--- SOURCE PASSAGE ---
It may have taken 15 years, but a wolverine has finally used a wildlife overpass to get across the deadly Trans-Canada Highway in Banff National Park.
As part of long-term highway crossing monitoring, a remote camera snapped the image of this highly elusive creature travelling across the Wolverine Overpass, just west of the Sunshine turnoff, late last year.
It was the first time a wolverine has ever been recorded using one of the multi-million dollar overpass structures, built to reduce wildlife mortality, help animals access critical habitat and keep populations connected.
“We’ve had wolverines using the underpasses before, but never an overpass, and any time a wolverine crosses the highway is big news,” said Trevor Kinley, a Parks Canada wildlife biologist.
“Every time we have one more structure they’re using it increases the chance we will see them crossing the highway enough that the populations on both sides will interbreed. We don’t want them isolated and inbred.”
Wolverines are rare, occur at low density, and move widely within very large home ranges. Because of this, it’s extremely challenging to gather information on their biology, distribution and abundance.
They are also highly sensitive to human disturbance, including transportation corridors like the Trans-Canada Highway, where noisy traffic buzzes by.
Highways pose significant challenges to wildlife by interrupting natural movement patterns, keeping animals from important habitat, causing genetic isolation, and by direct mortality from collisions with motor vehicles.
The first overpass crossing of the wolverine occurred Nov. 16 last year at 1:09 a.m. It is one of more than 200,000 crossings on overpasses and underpasses by wildlife, including grizzly and black bears, wolves and ungulates.
There have been nine previous crossings by wolverine at Banff underpasses – three crossings on the same day in 2005, one in 2008, three in 2010 and two in 2011.
Some of the underpass use has been in Phase 3B of the highway twinning project between Castle Mountain and Lake Louise, an area considered wolverine range in the Canadian Rockies.
Tony Clevenger, a Canmore-based research wildlife biologist in the Western Transportation Institute road ecology program at Montana State University, said it’s interesting to note that more than half of the 10 crossings have occurred in the last two years, suggesting use of the structures by wolverines is a learned behaviour.
“We don’t know a lot about wolverines, but we do know there’s a learning curve, which we’ve seen for grizzly bears and black bears as well,” he said.
“Perhaps this is what we’re seeing, that it’s an initiation of a learning curve, that they’re starting to figure out what these things are and starting to use them.”
Clevenger said 10 years ago he would have predicted wolverines would prefer to use overpasses, given they are extremely sensitive to human disturbance.
“They seem to use just about anything. Maybe it’s got something to do with their attitude; that nobody messes with them. It doesn’t seem to matter whether it’s a pipe or a big overpass. They just go through,” he said.
“Any time a wolverine crosses a highway is cause for celebration. Highways are fragmenters of habitat and any time you can get across is good for the species.”
Kinley said Parks Canada hopes the overpass crossing is the first of many to come by wolverines.
“It was pretty momentous to first see him on camera,” he said.

--- ENTRIES SUPPLIED ---
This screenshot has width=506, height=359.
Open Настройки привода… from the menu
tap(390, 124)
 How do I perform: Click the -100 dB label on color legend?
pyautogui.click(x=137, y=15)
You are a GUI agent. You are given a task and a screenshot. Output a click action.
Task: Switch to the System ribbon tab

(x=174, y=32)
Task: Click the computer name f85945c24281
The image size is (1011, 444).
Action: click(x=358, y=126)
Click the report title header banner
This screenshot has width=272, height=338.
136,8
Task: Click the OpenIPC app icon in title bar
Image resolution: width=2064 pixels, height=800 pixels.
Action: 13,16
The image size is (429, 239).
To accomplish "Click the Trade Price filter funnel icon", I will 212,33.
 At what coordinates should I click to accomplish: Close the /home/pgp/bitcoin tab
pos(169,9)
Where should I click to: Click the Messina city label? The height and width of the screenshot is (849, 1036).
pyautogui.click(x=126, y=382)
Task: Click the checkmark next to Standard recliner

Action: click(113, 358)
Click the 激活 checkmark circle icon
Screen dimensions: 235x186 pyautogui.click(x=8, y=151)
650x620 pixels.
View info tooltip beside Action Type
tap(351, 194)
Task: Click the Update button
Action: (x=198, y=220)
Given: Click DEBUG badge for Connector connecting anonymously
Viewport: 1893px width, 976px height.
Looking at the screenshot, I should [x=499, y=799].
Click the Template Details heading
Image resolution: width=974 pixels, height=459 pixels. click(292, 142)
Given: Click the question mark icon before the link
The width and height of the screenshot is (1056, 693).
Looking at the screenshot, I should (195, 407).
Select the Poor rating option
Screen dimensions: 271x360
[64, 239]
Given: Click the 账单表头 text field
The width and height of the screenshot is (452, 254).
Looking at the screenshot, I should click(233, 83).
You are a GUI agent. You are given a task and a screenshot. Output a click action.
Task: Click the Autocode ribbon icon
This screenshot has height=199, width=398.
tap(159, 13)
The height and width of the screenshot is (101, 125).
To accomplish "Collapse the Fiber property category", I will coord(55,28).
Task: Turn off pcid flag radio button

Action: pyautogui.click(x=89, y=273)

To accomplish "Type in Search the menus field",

--- DIRECTIONS ---
Translate this sentence from the wolverine article into Spanish: "Kinley said Parks Canada hopes the overpass crossing is the first of many to come by wolverines." The rows have nothing to do with this.

--- TASK RESULT ---
Kinley dijo que Parks Canada espera que el cruce por el paso elevado sea el primero de muchos que hagan los glotones.